Ya, antara keramahan dan ketegasan. Seperti dua sisi pada sekeping uang logam. Dua-duanya sangat diperlukan. Mereka memang harus ramah, tapi juga harus tegas untuk mengantisipasi ancaman terorisme. Masih ingat peristiwa berdarah saat Jerman menjadi tuan rumah Olimpiade 1972? Sekelompok teroris menyerbu tempat penginapan atlet Israel, dan menewaskan sejumlah atletnya. Lalu, pada tahun 1988, bom cair dalam radio kaset yang diduga berawal dari Frankfurt telah meledakkan pesawat Boeing 747 Panam di langit Lockerbie, Skotlandia. Sebanyak 258 penumpang dan 22 penduduk yang tertimpa puing tewas secara mengenaskan. Mengingat peristiwa-peristiwa itu, akhirnya kita maklum juga petugas-petugas keamanan Jerman secara proaktif mengantisipasi serangan teroris.

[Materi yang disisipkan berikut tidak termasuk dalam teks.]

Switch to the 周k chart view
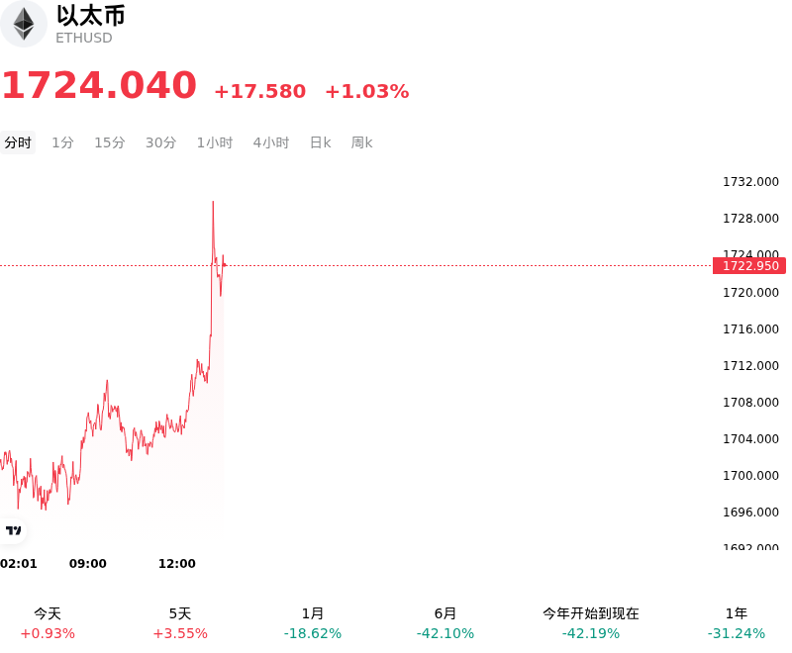Viewport: 792px width, 653px height. (x=361, y=142)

Mari melupakan pemeriksaan menyebalkan itu. Toh, semua itu demi kebaikan kita. Sekarang, kita beralih ke masalah politik. Namun, apa hubungannya? Ya, AS dan Iran termasuk sebagai negara peserta Piala Dunia 2006. Betapa menarik kalau kedua tim “berperang” saja di lapangan hijau. Pada kenyataannya, kita menjadi cemas saat mendengar isu AS akan menggempur Iran sehubungan dengan nuklirnya. Ah, semoga peristiwa buruk itu tidak akan terjadi. Sebab, dunia bisa semakin gawat. Iran adalah salah satu negara penghasil minyak terbesar di dunia. Kalau Iran hancur seperti Irak, harga BBM dipastikan melambung tinggi. Dampaknya ke kita-kita juga.
Moto Piala Dunia 2006 adalah A time to make friends. Saatnya untuk bersahabat. Ya, jangan lagi ada permusuhan di antara kita. Pepatah Tiongkok mengatakan, “Seribu sahabat terlalu sedikit, satu musuh terlalu banyak.” Semoga permainan sepak bola menjadi ajang persahabatan bagi kita. Di Frankfurt, Jakarta,  Medan, Berastagi,  dan di mana saja.